§ **Extracted text**:
▶

Oh, and how do you make kale tacos? Do tell.

Oh, and, my family's going for a homemade Christmas this year, so I need to pick your brain for ideas for simple homemade gifts that I a: don't have to spend a lot of $$ on and b. are quick, easy and filled with love. Any ideas?

I love you. Hope things are going well. We need a long catch-up session but I don't know when that'll happen, so for now, just know that you're on my mind all the time...


rosser said...

this is ross from heather and ross,
Heather turned me onto your blog, she has always told me you are a writer, but your writing is something else to accually read! im impressed.

Anyway rarely do i come across opinion pieces in newspapers, radio, or internet, that I feel comfortable with. However Sarah, you've written something deep, something complete.

"I love my country. I love its stories, I love its landscapes, I love some of its ideals, I love so many of its people. We have potential! But we also have genocide, slavery, internment, the dubious legacy of being the only nation to use the atomic bomb against another country. We shut out Jews trying to flee the repression that would become the Holocaust. We have Vietnam, Iran-Contra, inaction during the Rwandan genocide."

◀

(Collected data)

▶

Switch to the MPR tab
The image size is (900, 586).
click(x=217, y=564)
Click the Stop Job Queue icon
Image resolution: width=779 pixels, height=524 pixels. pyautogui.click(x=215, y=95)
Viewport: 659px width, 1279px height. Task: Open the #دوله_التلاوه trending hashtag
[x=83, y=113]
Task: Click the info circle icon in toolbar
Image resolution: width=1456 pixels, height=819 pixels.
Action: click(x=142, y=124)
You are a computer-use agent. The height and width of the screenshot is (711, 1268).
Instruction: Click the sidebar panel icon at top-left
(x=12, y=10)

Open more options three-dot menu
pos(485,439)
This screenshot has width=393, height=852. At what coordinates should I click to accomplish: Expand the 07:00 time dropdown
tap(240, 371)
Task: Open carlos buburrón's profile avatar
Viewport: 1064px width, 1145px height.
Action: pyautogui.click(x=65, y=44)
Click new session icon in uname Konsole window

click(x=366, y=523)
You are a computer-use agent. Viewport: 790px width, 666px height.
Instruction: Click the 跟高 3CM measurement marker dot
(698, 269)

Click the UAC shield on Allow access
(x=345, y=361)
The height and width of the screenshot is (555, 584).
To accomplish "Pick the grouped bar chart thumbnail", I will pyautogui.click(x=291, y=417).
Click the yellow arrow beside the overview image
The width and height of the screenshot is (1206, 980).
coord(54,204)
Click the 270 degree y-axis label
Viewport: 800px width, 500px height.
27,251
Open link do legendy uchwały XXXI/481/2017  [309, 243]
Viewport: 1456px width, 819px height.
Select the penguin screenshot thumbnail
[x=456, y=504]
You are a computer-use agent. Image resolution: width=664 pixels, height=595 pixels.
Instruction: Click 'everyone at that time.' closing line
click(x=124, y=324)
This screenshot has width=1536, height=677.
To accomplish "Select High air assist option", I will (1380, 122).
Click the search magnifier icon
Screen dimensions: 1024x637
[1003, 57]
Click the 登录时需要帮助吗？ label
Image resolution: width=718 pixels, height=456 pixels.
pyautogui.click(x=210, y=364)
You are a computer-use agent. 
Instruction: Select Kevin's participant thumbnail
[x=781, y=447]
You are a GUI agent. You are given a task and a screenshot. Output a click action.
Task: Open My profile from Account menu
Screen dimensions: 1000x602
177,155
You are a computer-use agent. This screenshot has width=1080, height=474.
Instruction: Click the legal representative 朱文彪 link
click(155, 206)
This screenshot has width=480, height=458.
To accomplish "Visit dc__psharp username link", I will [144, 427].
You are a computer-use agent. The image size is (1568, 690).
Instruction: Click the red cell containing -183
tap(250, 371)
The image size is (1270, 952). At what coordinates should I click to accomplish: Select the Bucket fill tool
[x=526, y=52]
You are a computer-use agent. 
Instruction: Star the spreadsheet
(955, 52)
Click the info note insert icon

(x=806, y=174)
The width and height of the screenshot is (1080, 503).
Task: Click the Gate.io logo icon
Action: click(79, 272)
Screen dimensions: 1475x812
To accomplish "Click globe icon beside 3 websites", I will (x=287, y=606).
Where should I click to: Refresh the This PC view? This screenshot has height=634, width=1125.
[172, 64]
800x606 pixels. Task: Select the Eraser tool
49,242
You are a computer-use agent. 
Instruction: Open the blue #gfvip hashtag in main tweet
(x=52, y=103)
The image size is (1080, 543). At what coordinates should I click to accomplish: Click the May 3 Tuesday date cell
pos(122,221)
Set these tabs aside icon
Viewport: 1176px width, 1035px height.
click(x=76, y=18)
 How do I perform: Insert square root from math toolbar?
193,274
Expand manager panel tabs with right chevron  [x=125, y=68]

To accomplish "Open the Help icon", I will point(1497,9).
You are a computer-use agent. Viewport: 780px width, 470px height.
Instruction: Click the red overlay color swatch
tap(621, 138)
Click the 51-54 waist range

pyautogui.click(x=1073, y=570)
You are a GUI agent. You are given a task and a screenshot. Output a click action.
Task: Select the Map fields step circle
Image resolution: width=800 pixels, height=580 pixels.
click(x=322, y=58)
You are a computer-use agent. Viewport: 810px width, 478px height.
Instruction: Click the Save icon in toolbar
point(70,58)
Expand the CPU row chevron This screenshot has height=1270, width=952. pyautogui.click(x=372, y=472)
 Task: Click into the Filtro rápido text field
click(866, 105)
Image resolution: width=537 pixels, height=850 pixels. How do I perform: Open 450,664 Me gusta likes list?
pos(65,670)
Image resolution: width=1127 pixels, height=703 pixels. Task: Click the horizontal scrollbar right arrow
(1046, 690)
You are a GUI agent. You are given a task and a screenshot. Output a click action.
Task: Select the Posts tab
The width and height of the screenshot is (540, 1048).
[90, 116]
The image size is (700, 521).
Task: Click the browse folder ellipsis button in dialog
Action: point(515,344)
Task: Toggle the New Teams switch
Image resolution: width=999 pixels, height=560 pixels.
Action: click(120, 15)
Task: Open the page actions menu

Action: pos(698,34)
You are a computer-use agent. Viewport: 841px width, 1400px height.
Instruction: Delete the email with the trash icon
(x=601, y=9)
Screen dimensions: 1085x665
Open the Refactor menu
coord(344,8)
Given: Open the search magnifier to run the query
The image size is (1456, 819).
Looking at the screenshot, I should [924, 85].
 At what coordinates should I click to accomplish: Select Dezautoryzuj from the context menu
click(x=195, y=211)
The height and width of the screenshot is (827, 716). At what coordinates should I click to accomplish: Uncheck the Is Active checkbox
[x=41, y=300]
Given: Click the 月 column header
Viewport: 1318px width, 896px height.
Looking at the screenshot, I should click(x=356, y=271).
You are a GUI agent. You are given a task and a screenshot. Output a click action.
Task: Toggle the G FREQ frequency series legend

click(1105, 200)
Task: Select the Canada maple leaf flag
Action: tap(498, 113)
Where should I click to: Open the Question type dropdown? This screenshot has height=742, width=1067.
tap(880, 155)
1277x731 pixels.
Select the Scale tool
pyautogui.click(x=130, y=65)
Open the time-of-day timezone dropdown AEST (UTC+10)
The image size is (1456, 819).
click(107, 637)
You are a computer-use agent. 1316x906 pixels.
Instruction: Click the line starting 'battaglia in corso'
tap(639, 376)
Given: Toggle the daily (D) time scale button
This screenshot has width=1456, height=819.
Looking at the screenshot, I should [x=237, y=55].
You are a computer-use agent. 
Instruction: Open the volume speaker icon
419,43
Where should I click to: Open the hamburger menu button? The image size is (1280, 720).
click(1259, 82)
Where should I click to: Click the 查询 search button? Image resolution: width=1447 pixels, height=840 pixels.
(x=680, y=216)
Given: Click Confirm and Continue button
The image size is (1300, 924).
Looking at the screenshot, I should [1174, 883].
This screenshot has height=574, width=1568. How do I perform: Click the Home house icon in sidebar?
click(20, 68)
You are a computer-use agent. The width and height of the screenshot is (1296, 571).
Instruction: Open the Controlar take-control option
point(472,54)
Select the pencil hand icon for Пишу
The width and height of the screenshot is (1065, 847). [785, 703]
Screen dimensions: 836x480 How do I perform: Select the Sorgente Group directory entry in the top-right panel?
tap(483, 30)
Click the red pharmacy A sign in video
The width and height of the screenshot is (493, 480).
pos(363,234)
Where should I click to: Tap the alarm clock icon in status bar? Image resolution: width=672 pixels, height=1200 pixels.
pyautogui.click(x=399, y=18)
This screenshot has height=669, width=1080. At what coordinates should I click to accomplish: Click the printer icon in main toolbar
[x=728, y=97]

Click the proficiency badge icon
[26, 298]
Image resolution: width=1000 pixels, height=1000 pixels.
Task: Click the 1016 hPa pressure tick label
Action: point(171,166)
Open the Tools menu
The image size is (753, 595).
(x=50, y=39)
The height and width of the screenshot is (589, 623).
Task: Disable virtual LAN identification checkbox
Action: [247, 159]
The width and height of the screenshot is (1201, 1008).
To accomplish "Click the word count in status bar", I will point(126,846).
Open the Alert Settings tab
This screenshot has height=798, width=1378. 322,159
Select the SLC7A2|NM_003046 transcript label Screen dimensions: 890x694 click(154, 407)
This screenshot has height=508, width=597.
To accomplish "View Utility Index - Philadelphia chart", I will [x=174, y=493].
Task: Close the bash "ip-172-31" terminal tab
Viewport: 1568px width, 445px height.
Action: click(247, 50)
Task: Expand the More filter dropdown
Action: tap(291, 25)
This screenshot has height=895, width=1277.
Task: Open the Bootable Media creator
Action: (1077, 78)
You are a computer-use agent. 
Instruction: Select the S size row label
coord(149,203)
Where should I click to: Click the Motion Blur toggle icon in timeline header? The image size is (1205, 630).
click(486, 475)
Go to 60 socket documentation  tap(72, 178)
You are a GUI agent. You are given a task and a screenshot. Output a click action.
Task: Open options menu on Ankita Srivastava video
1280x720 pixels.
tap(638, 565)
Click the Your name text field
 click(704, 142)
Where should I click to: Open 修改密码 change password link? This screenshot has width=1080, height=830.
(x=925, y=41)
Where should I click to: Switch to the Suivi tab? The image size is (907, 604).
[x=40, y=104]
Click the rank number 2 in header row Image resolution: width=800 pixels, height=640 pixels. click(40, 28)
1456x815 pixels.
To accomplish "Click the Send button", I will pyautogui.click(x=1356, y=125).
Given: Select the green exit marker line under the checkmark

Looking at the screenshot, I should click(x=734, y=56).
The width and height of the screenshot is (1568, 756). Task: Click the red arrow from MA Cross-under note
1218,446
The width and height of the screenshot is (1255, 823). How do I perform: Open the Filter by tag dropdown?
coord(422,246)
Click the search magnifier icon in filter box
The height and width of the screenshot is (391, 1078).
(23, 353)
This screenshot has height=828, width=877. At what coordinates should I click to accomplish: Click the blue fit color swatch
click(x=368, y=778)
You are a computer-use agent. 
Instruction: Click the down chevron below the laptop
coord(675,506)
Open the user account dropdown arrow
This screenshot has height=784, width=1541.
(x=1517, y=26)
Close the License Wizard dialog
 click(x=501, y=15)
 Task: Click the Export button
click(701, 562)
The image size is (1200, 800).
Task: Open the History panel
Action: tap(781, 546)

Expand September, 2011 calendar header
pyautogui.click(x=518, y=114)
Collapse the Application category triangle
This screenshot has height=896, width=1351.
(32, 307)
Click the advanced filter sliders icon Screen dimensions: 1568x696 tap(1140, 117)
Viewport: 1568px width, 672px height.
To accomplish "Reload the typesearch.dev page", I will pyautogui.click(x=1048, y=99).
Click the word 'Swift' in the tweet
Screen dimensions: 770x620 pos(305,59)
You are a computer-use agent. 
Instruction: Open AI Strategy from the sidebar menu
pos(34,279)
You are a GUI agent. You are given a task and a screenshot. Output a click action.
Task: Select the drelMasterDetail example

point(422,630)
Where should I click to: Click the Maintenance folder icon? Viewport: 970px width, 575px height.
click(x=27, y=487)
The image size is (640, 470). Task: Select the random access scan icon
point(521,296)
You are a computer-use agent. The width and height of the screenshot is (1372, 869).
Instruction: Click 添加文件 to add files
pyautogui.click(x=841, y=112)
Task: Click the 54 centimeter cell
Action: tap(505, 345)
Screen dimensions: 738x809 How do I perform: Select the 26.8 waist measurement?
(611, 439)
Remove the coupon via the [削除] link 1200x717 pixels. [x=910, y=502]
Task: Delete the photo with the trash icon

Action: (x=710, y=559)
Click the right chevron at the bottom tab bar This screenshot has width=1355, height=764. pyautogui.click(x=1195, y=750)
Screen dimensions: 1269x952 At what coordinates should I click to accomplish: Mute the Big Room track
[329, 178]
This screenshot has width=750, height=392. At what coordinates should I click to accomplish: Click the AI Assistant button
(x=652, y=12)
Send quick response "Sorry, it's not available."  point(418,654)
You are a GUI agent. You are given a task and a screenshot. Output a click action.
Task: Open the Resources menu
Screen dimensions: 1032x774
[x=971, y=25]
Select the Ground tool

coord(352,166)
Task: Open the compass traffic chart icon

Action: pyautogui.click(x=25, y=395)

◀

§ **Set problem 1**:
In the comments, what kind of Christmas is the family of the person asking about kale tacos planning this year?
§ **Set problem 2**:
Repeat the passage from the comments that begins at the words "Anyway rarely do" and ends after the words "deep, something complete.".
The collected data has nothing to do with the comments.

§ **Finished answer 1**:
A homemade Christmas.

§ **Finished answer 2**:
Anyway rarely do i come across opinion pieces in newspapers, radio, or internet, that I feel comfortable with. However Sarah, you've written something deep, something complete.